ACTION ITEM: Every line below should be given again without alteration.

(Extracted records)
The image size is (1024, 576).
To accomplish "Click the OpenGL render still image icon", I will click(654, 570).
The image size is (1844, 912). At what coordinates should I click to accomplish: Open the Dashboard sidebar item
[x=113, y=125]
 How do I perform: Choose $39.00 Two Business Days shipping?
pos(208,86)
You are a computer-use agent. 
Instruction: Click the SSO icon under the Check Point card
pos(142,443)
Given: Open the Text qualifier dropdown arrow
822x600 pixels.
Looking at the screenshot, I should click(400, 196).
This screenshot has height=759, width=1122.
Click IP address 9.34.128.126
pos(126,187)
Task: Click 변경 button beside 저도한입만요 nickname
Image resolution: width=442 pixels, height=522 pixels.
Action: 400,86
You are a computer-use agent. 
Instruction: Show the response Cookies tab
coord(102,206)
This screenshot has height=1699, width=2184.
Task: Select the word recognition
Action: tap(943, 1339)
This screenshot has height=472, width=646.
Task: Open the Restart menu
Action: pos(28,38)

REPLY:
The image size is (1024, 576).
To accomplish "Click the OpenGL render still image icon", I will click(654, 570).
The image size is (1844, 912). At what coordinates should I click to accomplish: Open the Dashboard sidebar item
[x=113, y=125]
 How do I perform: Choose $39.00 Two Business Days shipping?
pos(208,86)
You are a computer-use agent. 
Instruction: Click the SSO icon under the Check Point card
pos(142,443)
Given: Open the Text qualifier dropdown arrow
822x600 pixels.
Looking at the screenshot, I should click(400, 196).
This screenshot has height=759, width=1122.
Click IP address 9.34.128.126
pos(126,187)
Task: Click 변경 button beside 저도한입만요 nickname
Image resolution: width=442 pixels, height=522 pixels.
Action: 400,86
You are a computer-use agent. 
Instruction: Show the response Cookies tab
coord(102,206)
This screenshot has height=1699, width=2184.
Task: Select the word recognition
Action: tap(943, 1339)
This screenshot has height=472, width=646.
Task: Open the Restart menu
Action: pos(28,38)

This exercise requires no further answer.